━━ PROVIDED RECORDS ━━

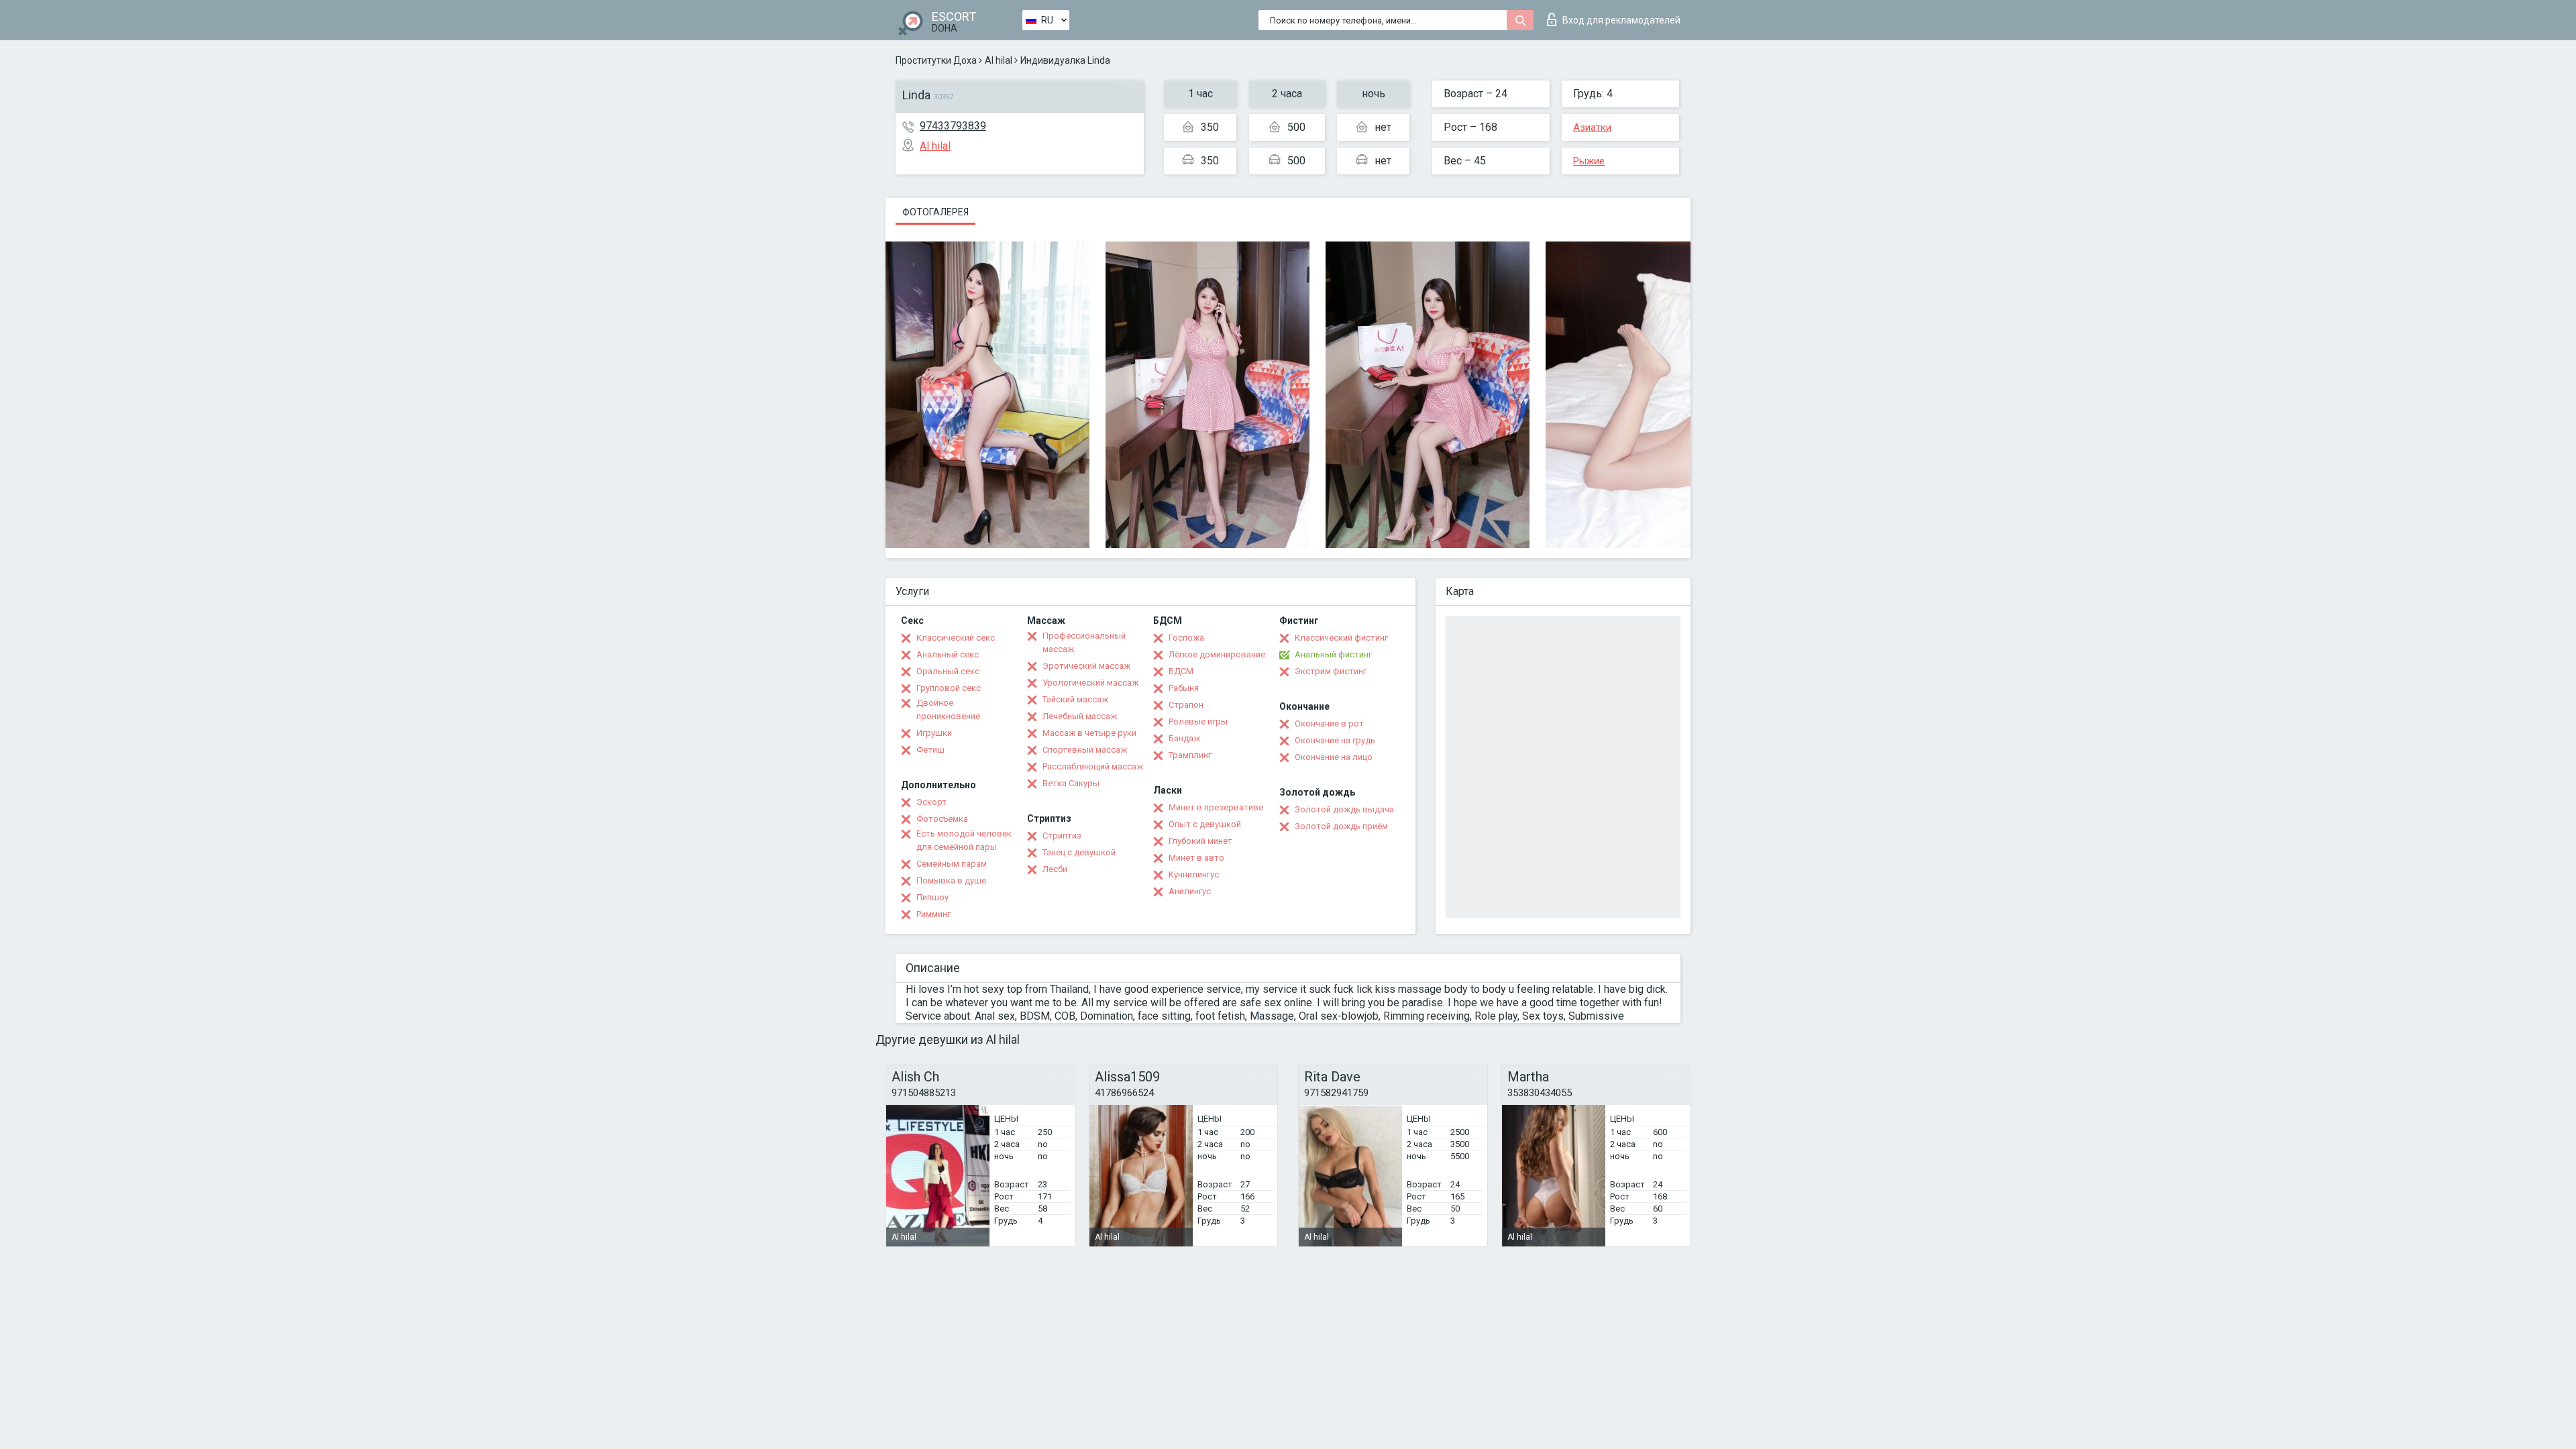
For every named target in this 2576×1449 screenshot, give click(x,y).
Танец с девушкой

━━━
━━ PROVIDED RECORDS ━━

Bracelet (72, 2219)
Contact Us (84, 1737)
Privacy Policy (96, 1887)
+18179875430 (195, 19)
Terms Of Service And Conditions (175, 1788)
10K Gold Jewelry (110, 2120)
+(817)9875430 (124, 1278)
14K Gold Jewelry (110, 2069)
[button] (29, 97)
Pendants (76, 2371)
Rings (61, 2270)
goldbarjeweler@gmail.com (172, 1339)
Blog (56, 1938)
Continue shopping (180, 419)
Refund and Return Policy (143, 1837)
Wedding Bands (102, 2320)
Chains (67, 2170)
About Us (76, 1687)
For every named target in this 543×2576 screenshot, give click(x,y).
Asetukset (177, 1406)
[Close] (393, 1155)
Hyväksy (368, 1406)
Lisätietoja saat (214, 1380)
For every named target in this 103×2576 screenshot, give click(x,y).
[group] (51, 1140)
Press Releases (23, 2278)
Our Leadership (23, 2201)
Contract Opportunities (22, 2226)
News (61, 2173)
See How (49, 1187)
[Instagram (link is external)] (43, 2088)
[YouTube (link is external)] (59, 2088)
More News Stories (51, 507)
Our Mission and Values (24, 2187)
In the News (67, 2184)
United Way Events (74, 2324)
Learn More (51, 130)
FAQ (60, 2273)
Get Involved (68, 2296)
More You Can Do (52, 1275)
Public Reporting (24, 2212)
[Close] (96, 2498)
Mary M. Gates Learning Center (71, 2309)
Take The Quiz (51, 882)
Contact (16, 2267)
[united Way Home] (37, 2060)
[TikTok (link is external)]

━━━

| WORK ITEM |
The response should hold exactly the lines starting at the line with "Contract Opportunities (22, 2226)" and ending at the line with "[Close] (96, 2498)", and no other line of the material above.

| TASK RESPONSE |
Contract Opportunities (22, 2226)
News (61, 2173)
See How (49, 1187)
[Instagram (link is external)] (43, 2088)
[YouTube (link is external)] (59, 2088)
More News Stories (51, 507)
Our Mission and Values (24, 2187)
In the News (67, 2184)
United Way Events (74, 2324)
Learn More (51, 130)
FAQ (60, 2273)
Get Involved (68, 2296)
More You Can Do (52, 1275)
Public Reporting (24, 2212)
[Close] (96, 2498)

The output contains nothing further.